_Problem statement:_
Below are the entries to work from; restate word for word the portion that opens with the line containing "Image resolution: width=535" and closes with the line containing "Image resolution: width=744", keeping both.

(Stored data entries)
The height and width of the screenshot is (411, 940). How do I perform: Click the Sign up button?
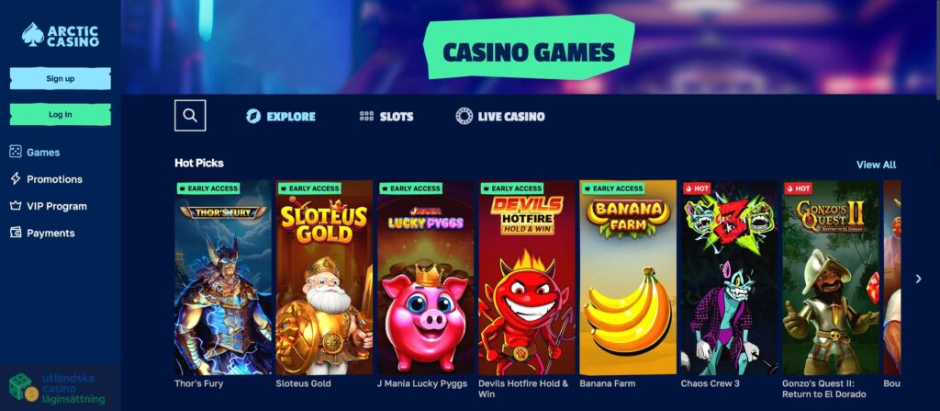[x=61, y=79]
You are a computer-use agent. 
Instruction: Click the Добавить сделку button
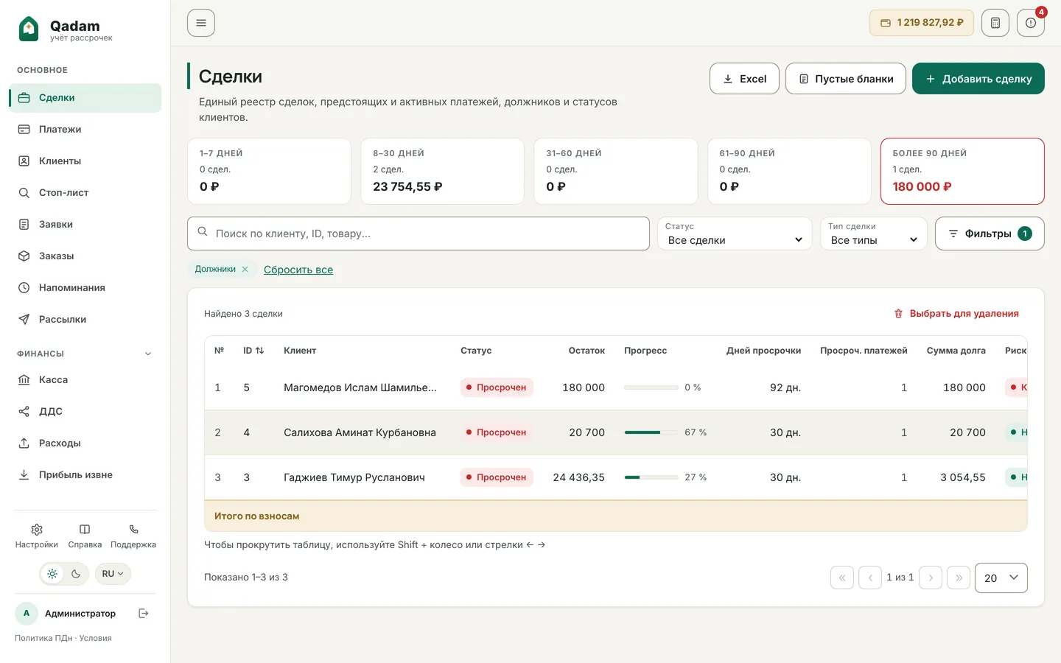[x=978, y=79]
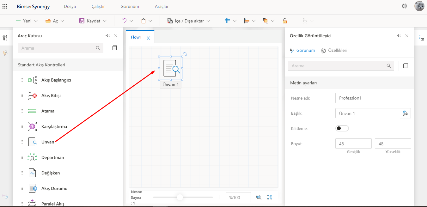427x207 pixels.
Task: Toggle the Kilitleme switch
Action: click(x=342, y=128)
--
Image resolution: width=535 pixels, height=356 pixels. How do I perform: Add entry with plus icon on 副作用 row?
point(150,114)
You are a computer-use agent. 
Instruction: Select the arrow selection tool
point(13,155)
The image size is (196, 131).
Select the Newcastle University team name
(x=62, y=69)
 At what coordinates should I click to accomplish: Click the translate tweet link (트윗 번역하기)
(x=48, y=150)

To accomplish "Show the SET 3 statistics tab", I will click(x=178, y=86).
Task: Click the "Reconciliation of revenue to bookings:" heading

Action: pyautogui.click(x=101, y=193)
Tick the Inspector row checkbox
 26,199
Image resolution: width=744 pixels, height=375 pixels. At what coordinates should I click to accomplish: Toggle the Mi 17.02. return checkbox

_Response:_
Image resolution: width=535 pixels, height=356 pixels. How do I perform: Add entry with plus icon on 副作用 row?
point(150,114)
You are a computer-use agent. 
Instruction: Select the arrow selection tool
point(13,155)
The image size is (196, 131).
Select the Newcastle University team name
(x=62, y=69)
 At what coordinates should I click to accomplish: Click the translate tweet link (트윗 번역하기)
(x=48, y=150)

To accomplish "Show the SET 3 statistics tab", I will click(x=178, y=86).
Task: Click the "Reconciliation of revenue to bookings:" heading

Action: pyautogui.click(x=101, y=193)
Tick the Inspector row checkbox
 26,199
Image resolution: width=744 pixels, height=375 pixels. At what coordinates should I click to accomplish: Toggle the Mi 17.02. return checkbox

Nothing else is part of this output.